**Problem to solve**
Would you filter the listing below so that only lines with the word "label" remain?

**Source records**
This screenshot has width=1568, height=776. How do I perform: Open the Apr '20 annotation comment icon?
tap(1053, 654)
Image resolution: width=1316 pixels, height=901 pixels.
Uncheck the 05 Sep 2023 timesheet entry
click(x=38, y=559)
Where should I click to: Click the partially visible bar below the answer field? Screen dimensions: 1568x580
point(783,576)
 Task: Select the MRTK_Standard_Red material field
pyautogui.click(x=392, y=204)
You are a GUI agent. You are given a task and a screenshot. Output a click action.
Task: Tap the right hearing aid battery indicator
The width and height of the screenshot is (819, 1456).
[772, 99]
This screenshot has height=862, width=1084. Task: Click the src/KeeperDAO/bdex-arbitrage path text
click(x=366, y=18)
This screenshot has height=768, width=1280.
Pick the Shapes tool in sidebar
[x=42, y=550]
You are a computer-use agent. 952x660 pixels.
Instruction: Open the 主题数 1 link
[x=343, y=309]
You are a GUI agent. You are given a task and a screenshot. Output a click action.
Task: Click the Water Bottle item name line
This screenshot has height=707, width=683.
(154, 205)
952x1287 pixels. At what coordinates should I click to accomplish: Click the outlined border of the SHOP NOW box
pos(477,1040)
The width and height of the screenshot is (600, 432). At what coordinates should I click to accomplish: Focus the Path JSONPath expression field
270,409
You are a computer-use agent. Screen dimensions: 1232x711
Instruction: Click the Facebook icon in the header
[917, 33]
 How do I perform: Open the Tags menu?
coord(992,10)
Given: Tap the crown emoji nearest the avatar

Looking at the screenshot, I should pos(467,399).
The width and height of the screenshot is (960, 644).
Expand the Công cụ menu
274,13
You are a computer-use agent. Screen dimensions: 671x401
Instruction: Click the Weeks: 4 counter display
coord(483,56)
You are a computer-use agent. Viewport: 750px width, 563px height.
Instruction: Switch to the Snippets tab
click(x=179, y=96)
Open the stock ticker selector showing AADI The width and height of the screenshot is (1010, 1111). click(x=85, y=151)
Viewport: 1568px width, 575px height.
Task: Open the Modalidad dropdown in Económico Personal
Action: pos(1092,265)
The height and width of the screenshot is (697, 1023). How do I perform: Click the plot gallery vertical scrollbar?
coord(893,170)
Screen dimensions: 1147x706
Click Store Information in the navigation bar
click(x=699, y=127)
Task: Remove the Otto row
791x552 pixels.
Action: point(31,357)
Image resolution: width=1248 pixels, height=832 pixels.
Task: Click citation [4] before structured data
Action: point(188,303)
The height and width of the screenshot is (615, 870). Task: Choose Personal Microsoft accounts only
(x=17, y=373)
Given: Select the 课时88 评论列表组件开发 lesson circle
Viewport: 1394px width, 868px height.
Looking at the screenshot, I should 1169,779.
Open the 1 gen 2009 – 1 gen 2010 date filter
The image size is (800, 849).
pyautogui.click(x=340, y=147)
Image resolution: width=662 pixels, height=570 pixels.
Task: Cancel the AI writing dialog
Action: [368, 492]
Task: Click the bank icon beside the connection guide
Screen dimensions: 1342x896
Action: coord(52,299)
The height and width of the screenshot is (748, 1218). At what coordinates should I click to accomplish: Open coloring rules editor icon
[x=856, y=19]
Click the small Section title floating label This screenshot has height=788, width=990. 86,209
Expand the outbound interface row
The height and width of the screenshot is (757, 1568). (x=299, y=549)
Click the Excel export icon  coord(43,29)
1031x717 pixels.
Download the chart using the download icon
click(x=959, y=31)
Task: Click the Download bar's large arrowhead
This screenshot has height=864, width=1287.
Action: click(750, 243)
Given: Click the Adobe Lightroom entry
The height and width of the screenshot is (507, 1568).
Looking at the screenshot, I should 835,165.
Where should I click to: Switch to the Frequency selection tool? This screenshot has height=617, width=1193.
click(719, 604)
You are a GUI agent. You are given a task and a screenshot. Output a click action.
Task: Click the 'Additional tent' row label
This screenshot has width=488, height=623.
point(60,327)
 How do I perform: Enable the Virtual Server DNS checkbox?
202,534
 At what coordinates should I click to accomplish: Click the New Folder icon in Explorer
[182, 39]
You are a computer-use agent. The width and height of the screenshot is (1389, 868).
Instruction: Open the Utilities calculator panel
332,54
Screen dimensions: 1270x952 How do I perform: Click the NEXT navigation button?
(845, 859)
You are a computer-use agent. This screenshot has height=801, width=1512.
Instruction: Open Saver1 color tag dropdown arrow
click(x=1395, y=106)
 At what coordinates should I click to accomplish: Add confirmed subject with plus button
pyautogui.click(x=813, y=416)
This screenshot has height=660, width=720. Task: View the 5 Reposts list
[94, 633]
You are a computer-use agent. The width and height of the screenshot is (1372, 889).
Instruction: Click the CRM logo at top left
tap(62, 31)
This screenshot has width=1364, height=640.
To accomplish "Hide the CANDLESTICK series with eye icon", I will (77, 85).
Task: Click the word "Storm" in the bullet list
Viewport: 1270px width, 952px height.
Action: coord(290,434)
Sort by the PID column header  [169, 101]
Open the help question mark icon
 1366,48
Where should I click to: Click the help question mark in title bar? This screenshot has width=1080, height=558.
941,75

**Task output**
Click the small Section title floating label This screenshot has height=788, width=990. 86,209
Task: Click the 'Additional tent' row label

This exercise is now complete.